La ville abrite plusieurs forêts qui s’enchevêtrent et possèdent des étangs. Ces forêts sont aussi dangereuses que celles faites de béton et de macadam. Les forêts naturelles, jungle de terre et de végétaux, luxuriantes dégoulinades de plantes et de bêtes, sont des lieux de cruauté, de brutalité, de survie et de mort. Les forêts urbaines, jungles d’asphalte et de réverbères, longs corridors saccadés de métal et de goudron, sont des lieux de cruauté, de sophistication, de vie et de dépérissement. La ville et ses forêts naturelles s’épousent et un océan vient les noyer à l’Ouest. 
 

Un sacré cœur pend au toit d’une maison, car un homme devenu femme pour prendre les armes féministes y lit les mémoires de Renée Bordereau, sa sœur d’une autre guerre, d’un autre temps. 
 

Nos cœurs sont des ports. Mais ils n’ont pas d’amarres.

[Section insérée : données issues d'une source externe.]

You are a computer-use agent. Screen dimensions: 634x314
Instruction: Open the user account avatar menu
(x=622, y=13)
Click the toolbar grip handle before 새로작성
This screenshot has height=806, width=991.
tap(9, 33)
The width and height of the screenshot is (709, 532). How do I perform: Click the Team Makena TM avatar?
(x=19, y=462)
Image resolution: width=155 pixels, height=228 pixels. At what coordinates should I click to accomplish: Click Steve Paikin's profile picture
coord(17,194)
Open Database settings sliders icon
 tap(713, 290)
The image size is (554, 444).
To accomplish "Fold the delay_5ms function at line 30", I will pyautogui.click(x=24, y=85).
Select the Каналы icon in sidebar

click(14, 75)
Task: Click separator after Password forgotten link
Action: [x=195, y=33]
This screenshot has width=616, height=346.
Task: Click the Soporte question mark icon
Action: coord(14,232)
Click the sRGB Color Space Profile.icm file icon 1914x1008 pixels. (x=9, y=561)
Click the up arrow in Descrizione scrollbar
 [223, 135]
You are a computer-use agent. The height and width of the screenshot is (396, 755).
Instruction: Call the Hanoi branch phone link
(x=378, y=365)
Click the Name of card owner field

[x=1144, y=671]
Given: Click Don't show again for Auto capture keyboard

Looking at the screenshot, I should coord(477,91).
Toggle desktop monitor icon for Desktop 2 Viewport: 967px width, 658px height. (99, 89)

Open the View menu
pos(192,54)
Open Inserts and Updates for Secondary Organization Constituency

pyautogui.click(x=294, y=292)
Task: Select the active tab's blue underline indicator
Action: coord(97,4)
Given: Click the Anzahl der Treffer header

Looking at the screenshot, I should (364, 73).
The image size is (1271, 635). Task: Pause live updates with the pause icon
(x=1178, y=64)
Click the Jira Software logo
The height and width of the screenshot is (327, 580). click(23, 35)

Les bateaux ne peuvent que les narguer. 
 

Dans ma ville imaginaire des fauteuils en velours sont posés au bord des routes. à une fontaine de whiskey je nous ressers deux verres. Edith Morning est assise à côté de moi et nous nous taisons en anglais. 
 

Esther Mar, mercredi 12 mars 2008, avant le crépuscule.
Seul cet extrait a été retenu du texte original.